Blend the mixture until it is a puree about the thickness of a milk shake. You might need to add some water to get it going, but try to add as little water as possible.   

The next step is the key. If you were to just freeze the paste at this point, it would just fall apart and cloud the water. You can get it to hold together with a little unflavored gelatin.  Mix a packet of gelatin in as little hot water as you can to get it to dissolve in.  Pour it into the blender and let it mix into the concoction for a few seconds.  

Now you need to move fast! Pour the mixture into sandwich bags. You want to put in just enough to so that when you let the air out and seal the bag you have a square about ¼” to 3/8” thick.  Lay the bags flat in the refrigerator for a couple of hours until it firms up. After that you can store it the freezer.  

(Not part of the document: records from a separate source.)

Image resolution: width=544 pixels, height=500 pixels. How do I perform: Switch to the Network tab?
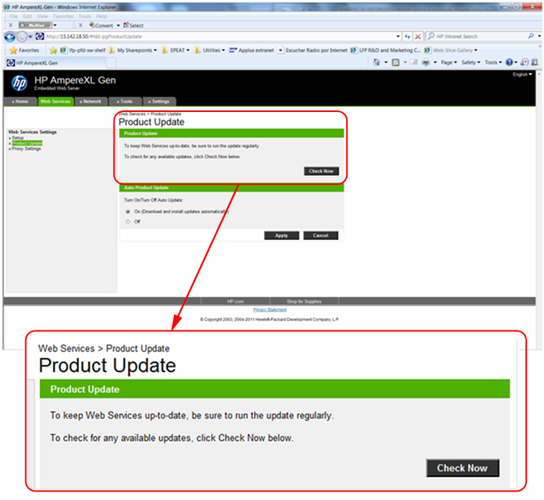click(x=91, y=101)
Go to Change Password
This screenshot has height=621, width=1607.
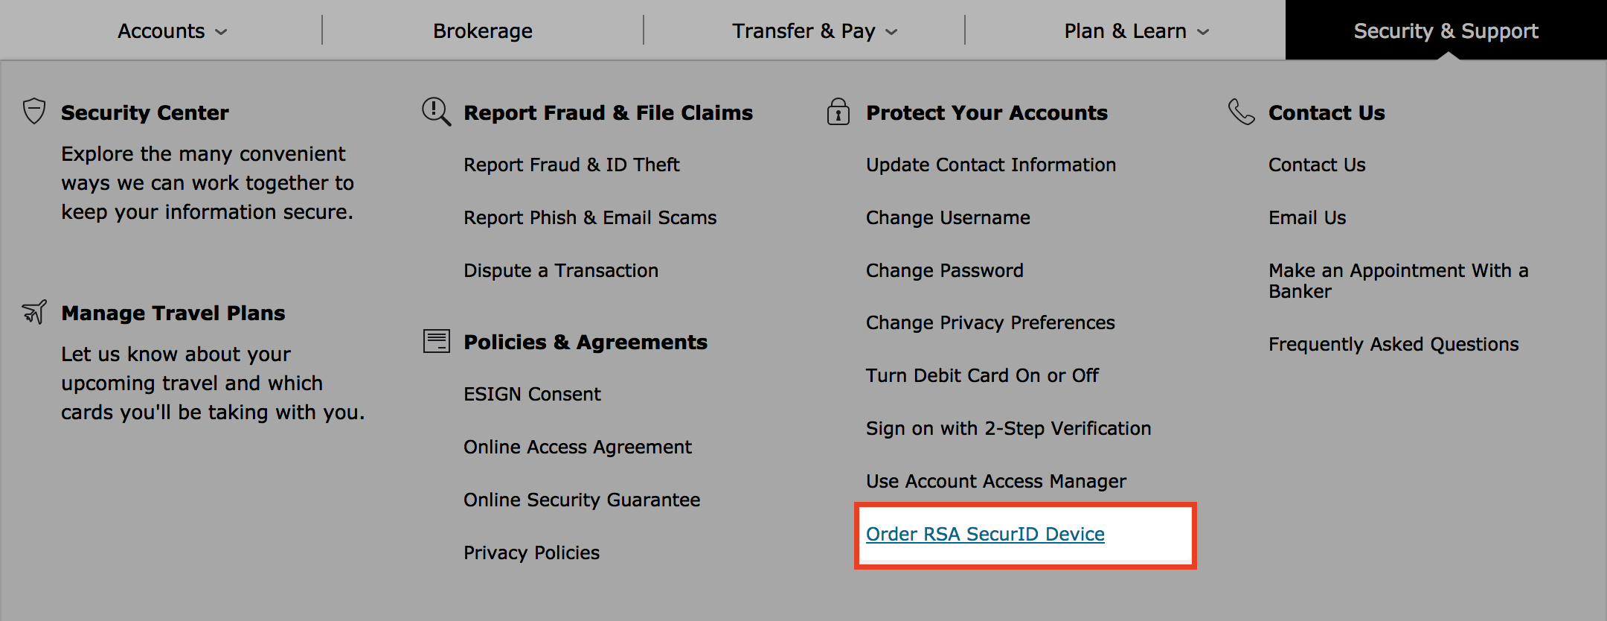[945, 270]
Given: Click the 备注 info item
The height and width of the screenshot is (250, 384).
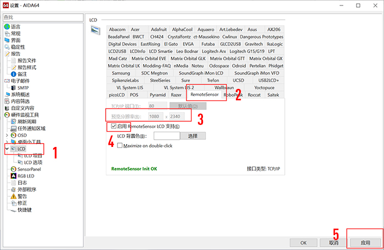Looking at the screenshot, I should [x=22, y=74].
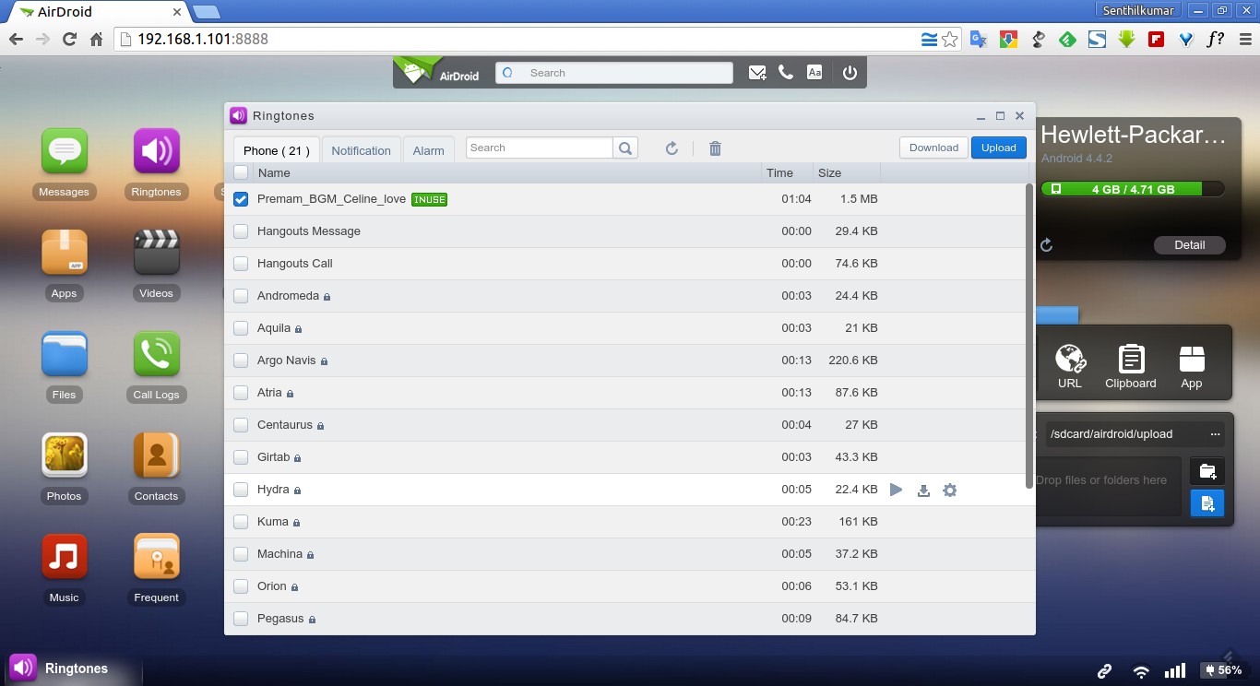
Task: Download the Hydra ringtone via row icon
Action: pyautogui.click(x=923, y=491)
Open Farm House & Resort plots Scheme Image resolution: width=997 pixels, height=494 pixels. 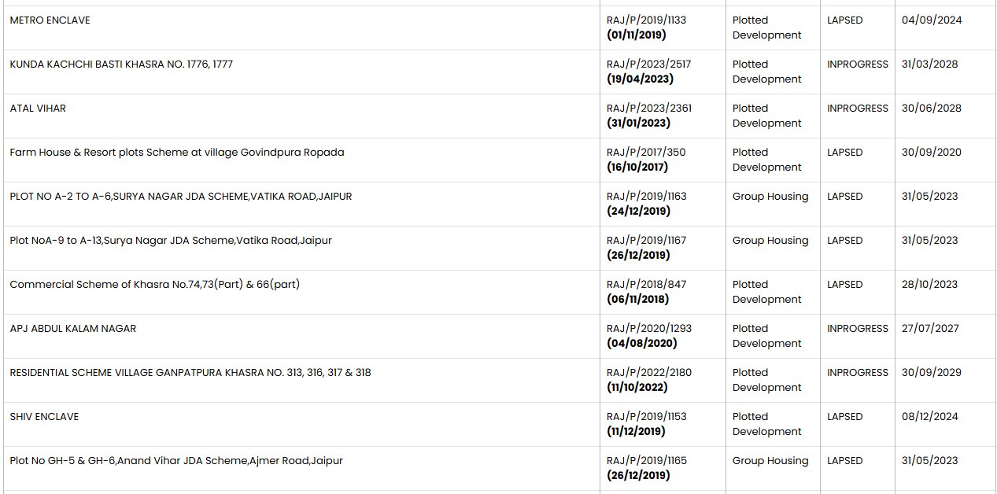177,153
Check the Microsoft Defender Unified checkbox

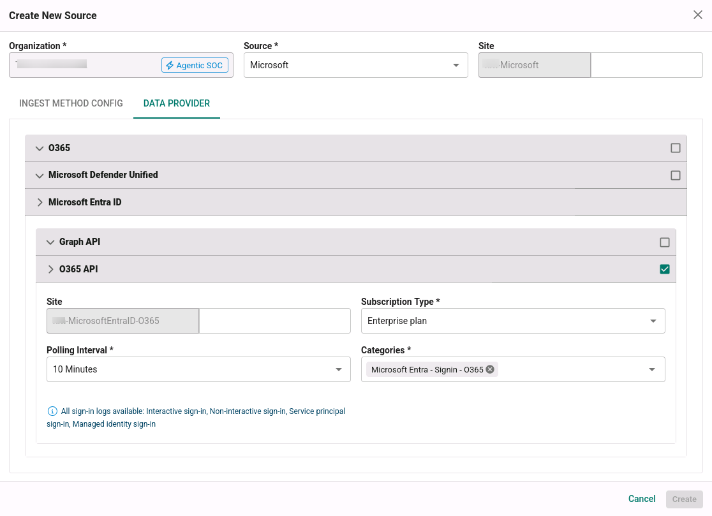675,175
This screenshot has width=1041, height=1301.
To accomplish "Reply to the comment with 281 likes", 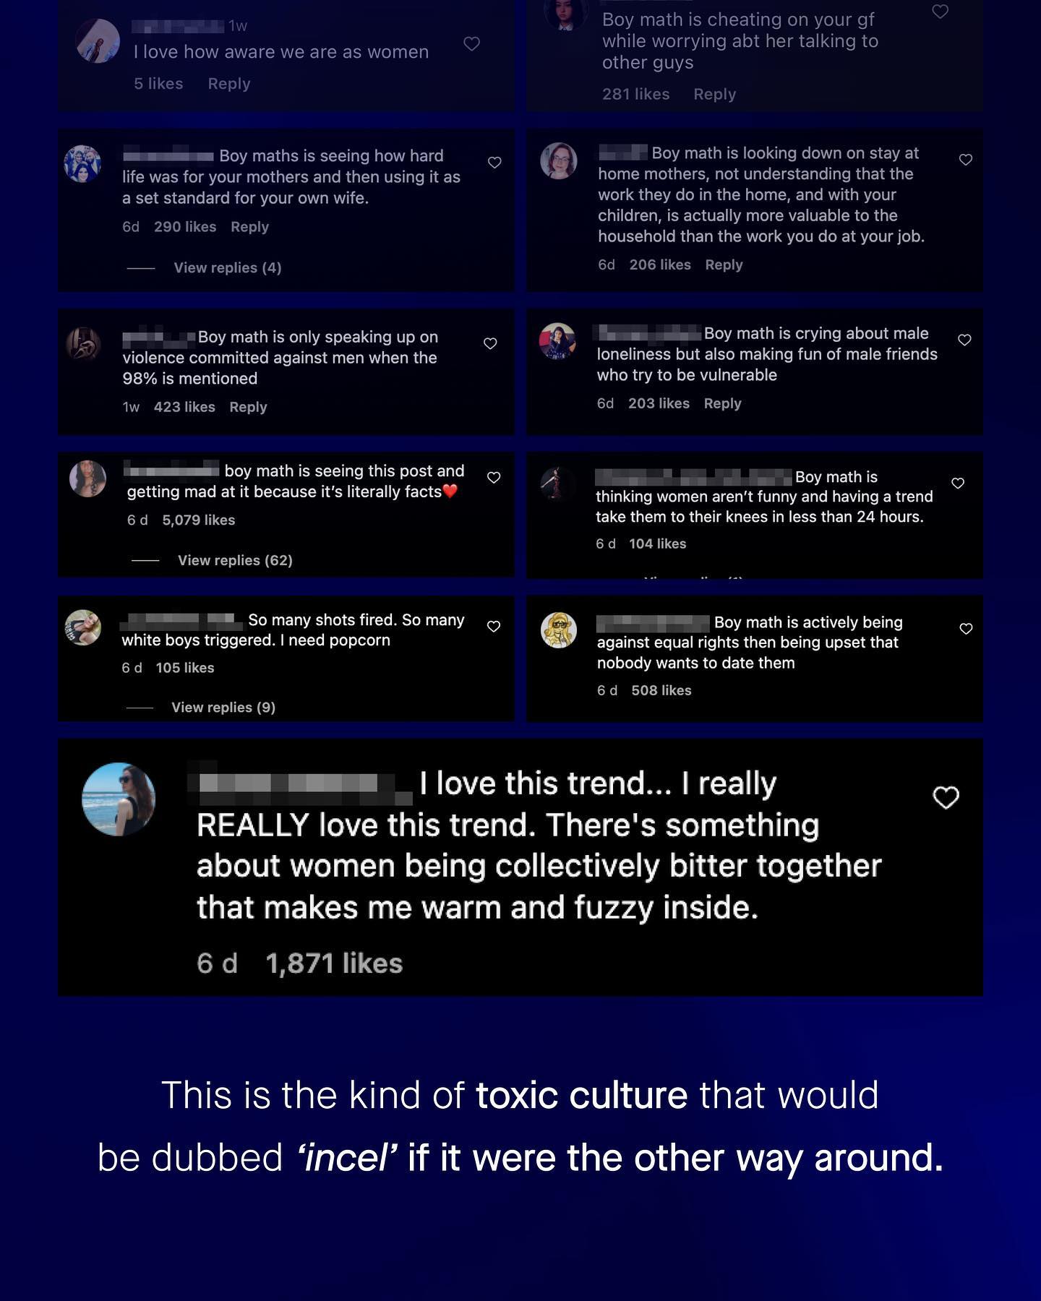I will pyautogui.click(x=714, y=95).
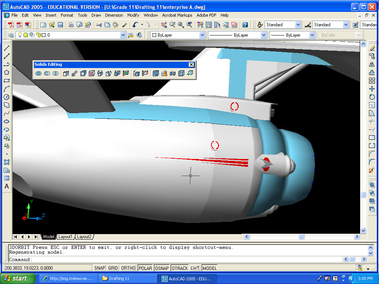Click Extrude Faces in Solids Editing toolbar

tap(66, 74)
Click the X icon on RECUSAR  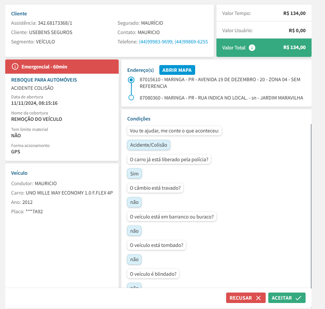tap(258, 298)
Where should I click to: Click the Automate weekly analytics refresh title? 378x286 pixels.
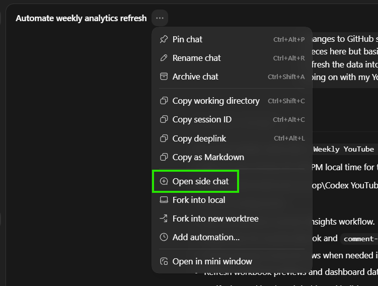pos(81,18)
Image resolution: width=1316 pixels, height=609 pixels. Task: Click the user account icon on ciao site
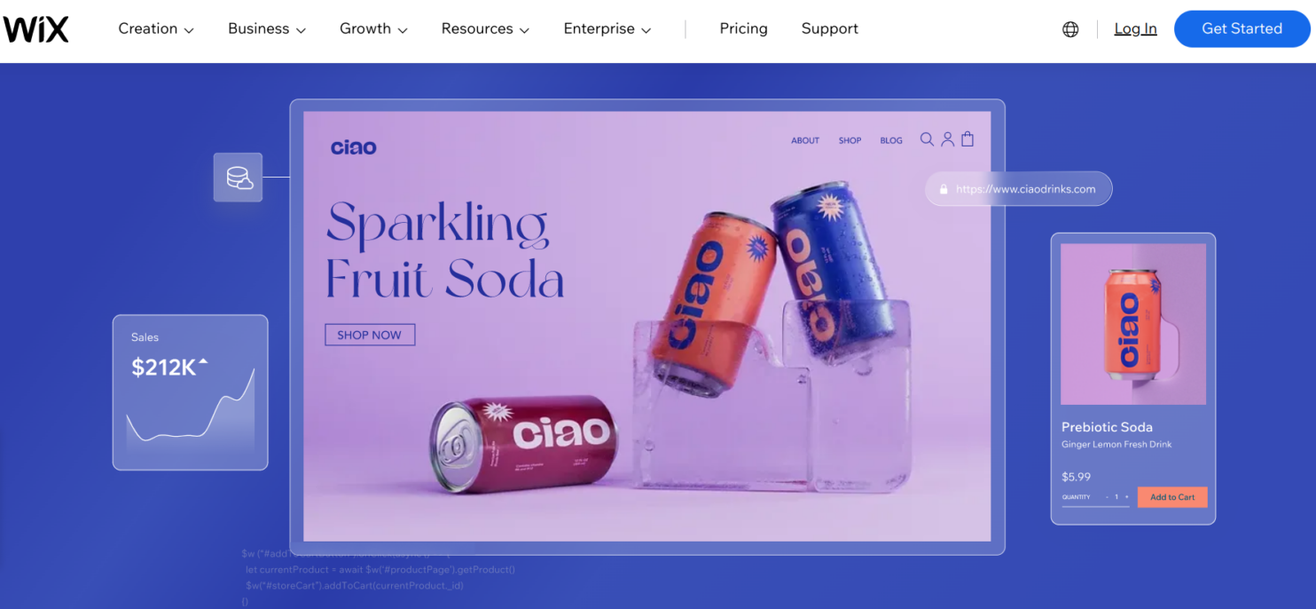pos(947,139)
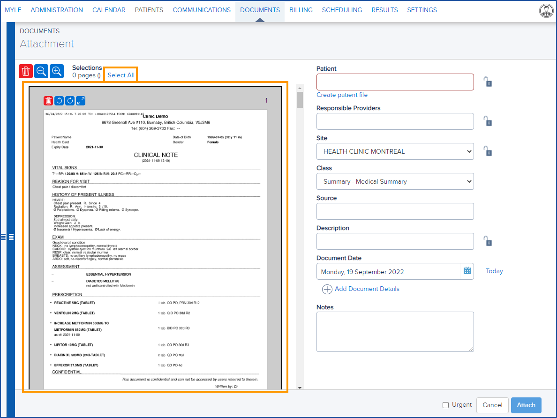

When you want to feed your aquarium fish, break off a chunk and chop it into the desired size with a razor blade or sharp knife.  You can also use a grater to get fine pieces.  

If might take a feeding or two until the fish get used to paste food. Once they do, they will really go for it.  Even picky eaters seem to like it. I once had some wild darters. They would only eat live foods. They would not even accept frozen brine shrimp.  They started eating the paste foods the first time I tried them.  

Paste foods are a great way to supply high quality tropical fish food at a reasonable cost.